Reproducibility Index

Notice: The reproducibility variables underlying each score are classified using an automated LLM-based pipeline, validated against a manually labeled dataset. LLM-based classification introduces uncertainty and potential bias; scores should be interpreted as estimates. Full accuracy metrics and methodology are described in Coakley et alK. L. Coakley, T. Snelleman, H. Hoos, and O. E. Gundersen, "The embrace of open science: An analysis of a decade of AI research and 56 800 conference papers," Under Review, 2026..

KVLink: Accelerating Large Language Models via Efficient KV Cache Reuse

Authors: Jingbo Yang, Bairu Hou, Wei Wei, Yujia Bao, Shiyu Chang

NeurIPS 2025 | Venue PDF | LLM Run Details

Reproducibility Variable	Result	LLM Response
Research Type	Experimental	Experiments across 7 datasets demonstrate that KVLINK improves question answering accuracy by an average of 4% over state-of-the-art methods.
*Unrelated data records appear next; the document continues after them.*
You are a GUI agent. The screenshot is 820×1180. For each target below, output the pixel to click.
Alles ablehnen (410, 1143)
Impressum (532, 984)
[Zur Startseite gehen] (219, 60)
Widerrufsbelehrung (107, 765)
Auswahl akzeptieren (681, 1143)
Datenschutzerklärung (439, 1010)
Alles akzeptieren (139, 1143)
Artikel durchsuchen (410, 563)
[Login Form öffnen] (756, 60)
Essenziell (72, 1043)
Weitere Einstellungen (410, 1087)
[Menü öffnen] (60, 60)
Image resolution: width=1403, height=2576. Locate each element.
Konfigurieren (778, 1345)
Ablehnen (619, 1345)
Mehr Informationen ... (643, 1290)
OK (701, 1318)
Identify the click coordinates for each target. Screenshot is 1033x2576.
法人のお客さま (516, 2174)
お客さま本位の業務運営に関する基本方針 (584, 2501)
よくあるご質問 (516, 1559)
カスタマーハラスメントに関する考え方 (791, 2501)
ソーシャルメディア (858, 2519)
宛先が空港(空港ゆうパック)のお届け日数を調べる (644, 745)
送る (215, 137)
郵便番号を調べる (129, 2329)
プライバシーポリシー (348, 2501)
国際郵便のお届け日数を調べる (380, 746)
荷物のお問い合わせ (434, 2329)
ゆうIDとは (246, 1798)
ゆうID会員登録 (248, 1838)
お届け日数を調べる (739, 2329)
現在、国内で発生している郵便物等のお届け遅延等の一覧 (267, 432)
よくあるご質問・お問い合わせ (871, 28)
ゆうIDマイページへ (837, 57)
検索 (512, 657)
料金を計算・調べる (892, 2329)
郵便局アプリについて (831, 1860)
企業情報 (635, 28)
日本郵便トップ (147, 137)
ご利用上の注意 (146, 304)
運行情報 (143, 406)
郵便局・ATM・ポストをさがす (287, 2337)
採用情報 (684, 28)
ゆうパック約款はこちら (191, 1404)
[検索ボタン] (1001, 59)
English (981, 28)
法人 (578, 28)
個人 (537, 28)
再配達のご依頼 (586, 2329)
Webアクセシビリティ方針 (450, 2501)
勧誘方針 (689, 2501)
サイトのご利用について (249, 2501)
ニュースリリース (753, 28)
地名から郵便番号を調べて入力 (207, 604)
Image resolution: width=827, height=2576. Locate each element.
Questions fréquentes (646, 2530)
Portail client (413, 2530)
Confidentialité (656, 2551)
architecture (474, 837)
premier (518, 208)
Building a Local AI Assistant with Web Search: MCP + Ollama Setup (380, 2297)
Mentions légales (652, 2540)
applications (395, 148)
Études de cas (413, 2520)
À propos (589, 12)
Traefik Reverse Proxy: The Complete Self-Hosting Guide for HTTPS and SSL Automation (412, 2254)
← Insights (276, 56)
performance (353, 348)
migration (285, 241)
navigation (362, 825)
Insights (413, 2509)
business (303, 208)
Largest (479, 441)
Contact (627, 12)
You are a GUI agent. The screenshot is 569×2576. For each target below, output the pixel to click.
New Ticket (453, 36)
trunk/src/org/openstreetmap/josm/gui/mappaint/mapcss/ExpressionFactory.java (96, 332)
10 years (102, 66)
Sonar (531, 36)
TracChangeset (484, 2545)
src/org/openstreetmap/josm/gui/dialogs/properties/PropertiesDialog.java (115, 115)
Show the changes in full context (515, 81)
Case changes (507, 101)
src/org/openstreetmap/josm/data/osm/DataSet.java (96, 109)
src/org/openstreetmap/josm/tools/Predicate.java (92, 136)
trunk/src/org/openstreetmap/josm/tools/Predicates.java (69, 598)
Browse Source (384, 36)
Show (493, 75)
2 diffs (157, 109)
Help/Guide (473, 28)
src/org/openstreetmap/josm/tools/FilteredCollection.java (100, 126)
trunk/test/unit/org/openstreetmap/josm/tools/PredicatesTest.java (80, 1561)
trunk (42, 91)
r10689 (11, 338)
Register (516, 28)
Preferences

Furthermore, by leveraging precomputed KV caches, our approach reduces time-to-first-token by up to 96% compared to standard LLM inference, making it a scalable and efficient solution for context reuse.
Researcher Affiliation	Collaboration	Jingbo Yang Department of Computer Science UC Santa Barbara EMAIL Bairu Hou Department of Computer Science UC Santa Barbara EMAIL Wei Wei Center for Advanced AI Accenture EMAIL Yujia Bao Center for Advanced AI Accenture EMAIL Shiyu Chang Department of Computer Science UC Santa Barbara EMAIL
Pseudocode	No	The paper describes methodologies and mechanisms in prose, supported by figures, but does not present any formal pseudocode or algorithm blocks.
Open Source Code	Yes	Code is available at https://github.com/UCSB-NLP-Chang/KVLink.
Open Datasets	Yes	We evaluate the effectiveness of our method through comprehensive experiments across diverse question-answering and text summarization datasets... For example, KVLINK surpasses the best baseline by 6.6% on Natural Question [10] and 7.3% on Hotpot QA [11]. The training dataset by mixing the training sets of 2Wiki MQA [16], Trivia QA [17], pretraining data from Fine Web [18], and TÜLU 3 [19].
Dataset Splits	Yes	We construct the training dataset by mixing the training sets of 2Wiki MQA [16], Trivia QA [17], pretraining data from Fine Web [18], and TÜLU 3 [19]. Further details on data preprocessing, dataset mixture, and training configurations are provided in Appendix A.1 and A.2. For Natural Questions, we adopt the evaluation protocol from Liu et al. [21]... For 2Wiki MQA, Hotpot QA, and Mu Si Que, we utilize the originally provided retrieved documents for evaluation. For Trivia QA we retrieve 10 documents... In all cases, documents are encoded separately into KV cache.
Hardware Specification	Yes	fine-tuning them for 6,000 steps using a global batch size of 64 across 8 H100 GPUs.
Software Dependencies	No	The paper mentions using Llama models and external tools like Contriever and GPT-4 for data generation, but it does not provide specific version numbers for software dependencies like programming languages or libraries.
Experiment Setup	Yes	We adopt Llama-3.2-1B-Instruct, Llama-3.2-3B-Instruct and Llama-3.1-8B-Instruct as the backbone models, fine-tuning them for 6,000 steps using a global batch size of 64 across 8 H100 GPUs. All training examples are truncated to a maximum length of 4096 tokens.